There is a lot more information there about how to implement the validation controls in ASP.Net 2.0. Presumably, the basic behavior has not changed in subsequent ASP.Net releases.
I am working on a form, which I would like to validation features like This. Should this all be done on clientside? or server side? I am aware of using some of MS ajax controld, however, at what point do I display the message at the top?
I hope I explained myself.
You should validate at both ends.
Client side to make sure feedback is immediate so users can complete it fast (a bonus for them) and you save server resources (bonus for you).
Server side to make sure that any user-agents not using JS can check the incoming data. This is essential to stop malicious/corrupt data entering your system.
If you were only going to do one, make it server side, but there are considerable benefits to the user by implementing a dual-system.
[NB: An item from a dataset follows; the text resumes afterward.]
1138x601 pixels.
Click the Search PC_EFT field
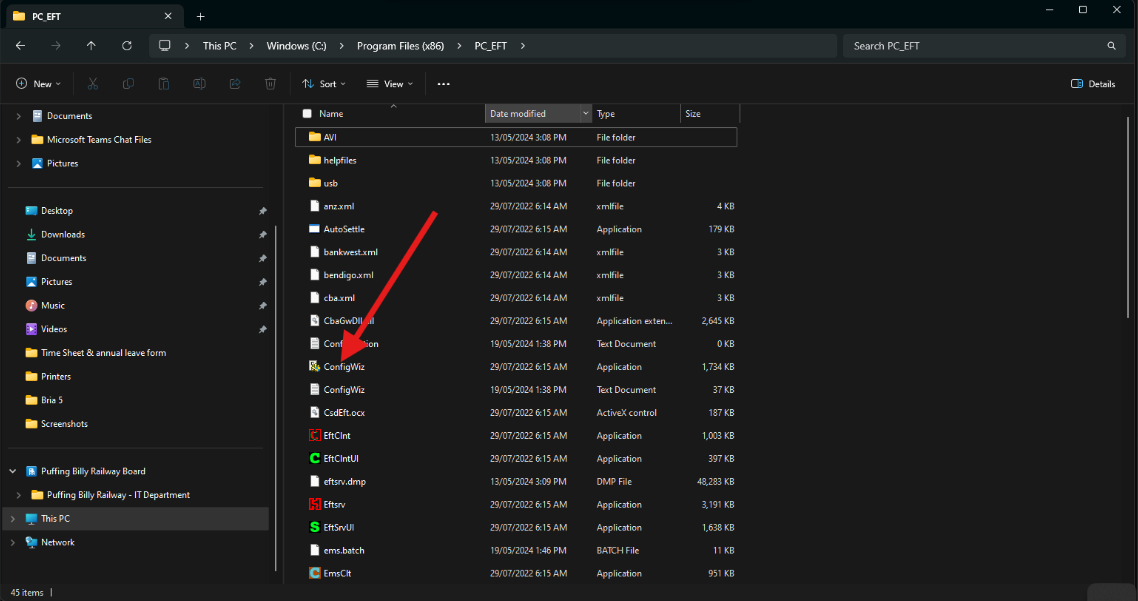click(x=983, y=46)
validation on the client-side and provide feedback when they click the submit button
but since you cannot trust client-side validation, also validation on the server side and display feedback on postback if everything is not correct
but since you cannot trust the calling code, also validate in the database server (stored procedures are best) and raise errors back to the calling code if something is amiss
that way you've covered all the bases
It's generally considered a good practice to validate on both the client side and the server side...just in case someone attempts to directly submit a form POST without actually loading a page.
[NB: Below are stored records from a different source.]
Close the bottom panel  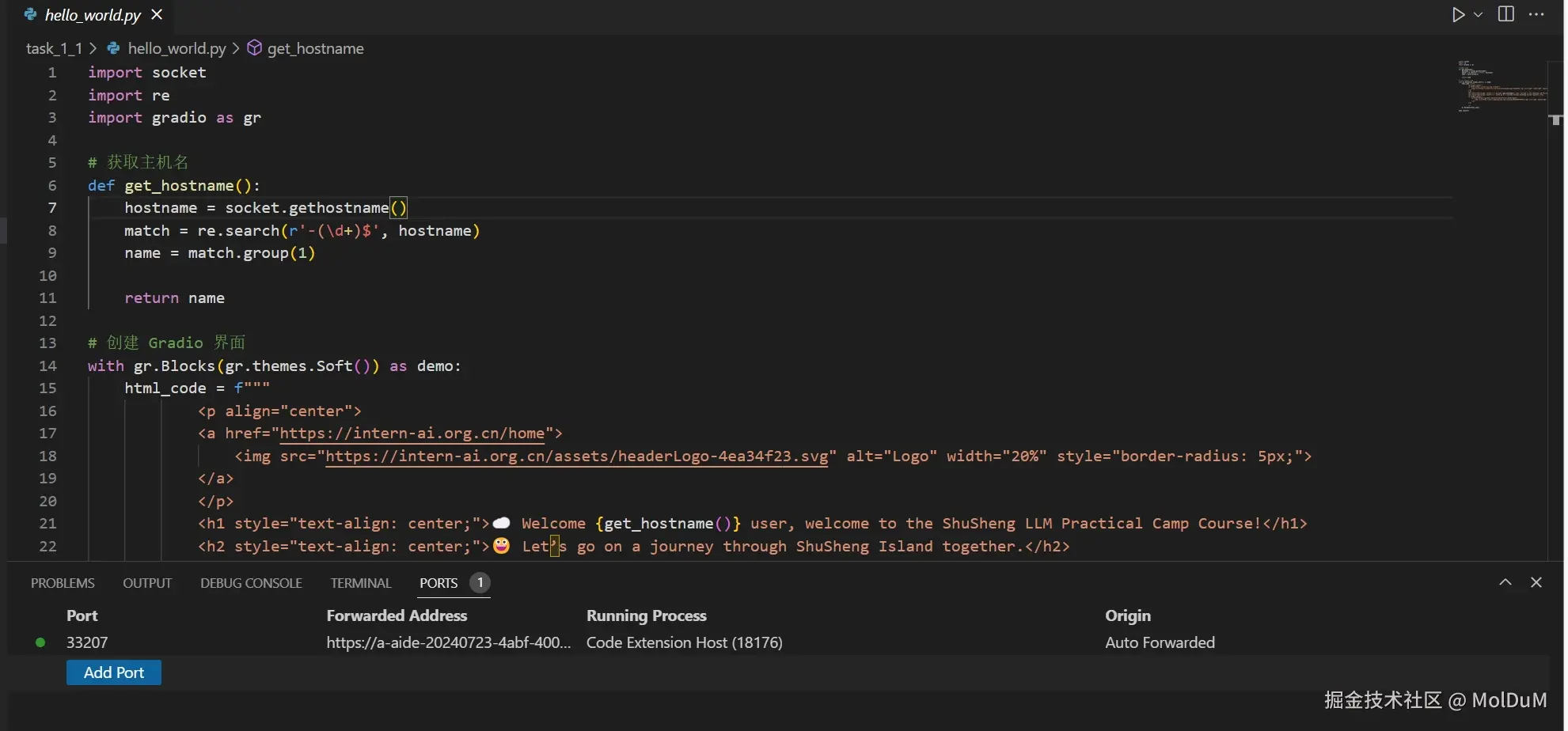(x=1536, y=582)
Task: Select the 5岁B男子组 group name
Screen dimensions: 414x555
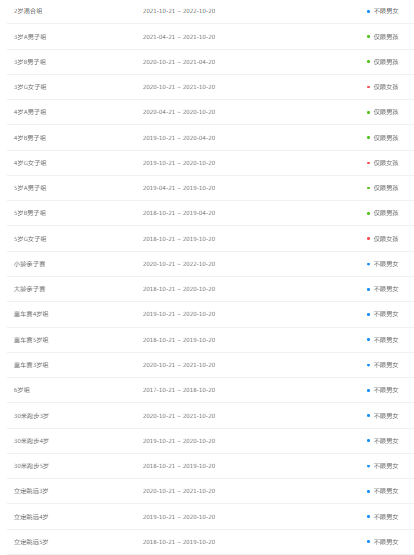Action: tap(30, 213)
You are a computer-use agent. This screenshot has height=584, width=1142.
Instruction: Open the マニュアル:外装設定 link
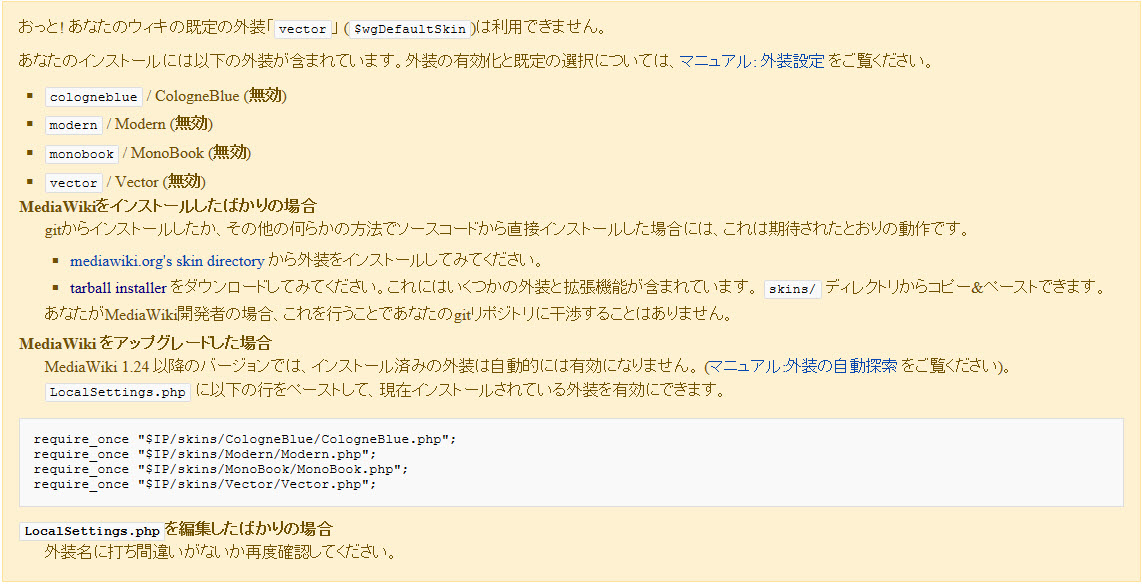(x=752, y=61)
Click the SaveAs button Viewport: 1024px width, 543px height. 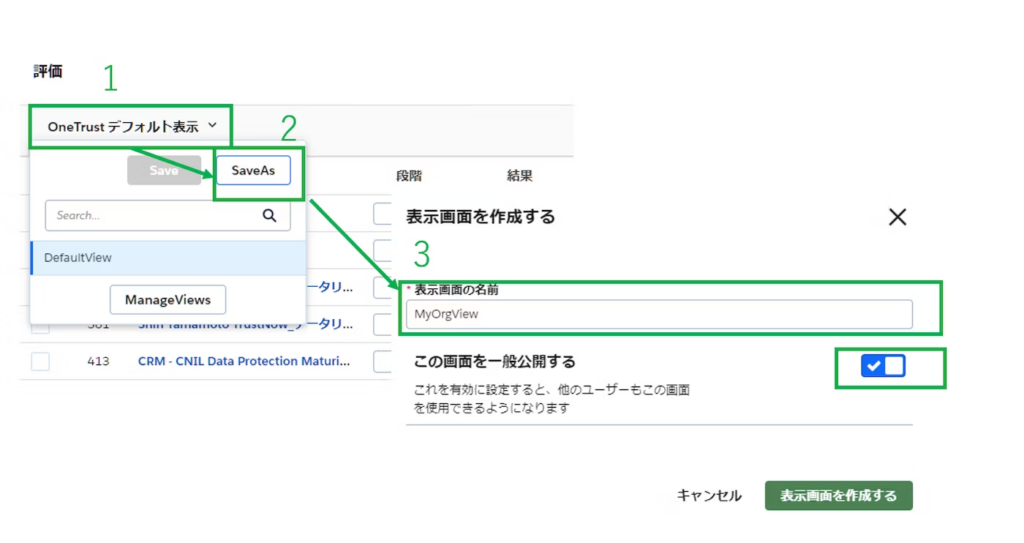pos(253,171)

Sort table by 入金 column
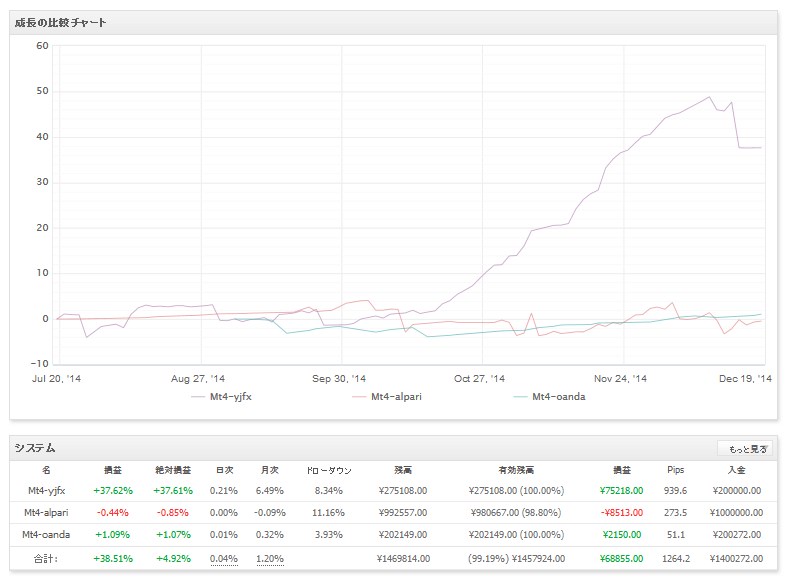coord(740,468)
As far as when to display the validation message, it is something of a personal preference. I tend to perfer giving feedback as soon as possible, so I would do things like regex validation when the field looses focus.
Its really easy, you can use the ASP.NET Validation controls, you can use them in both, client and server side.
Check this resources:
How Do I: Use Validation Controls in ASP.NET? (video)
Form Validation with ASP.NET - It Doesn't Get Any Easier!
In general terms (depending upon the quality of your Ajax Framework) client-side validation is out. It's a relic from the past (Pre Ajax Times) and not really needed anymore...
Run all your validation on the server. After all with Ajax everything is 100 times as fast anyway, right...?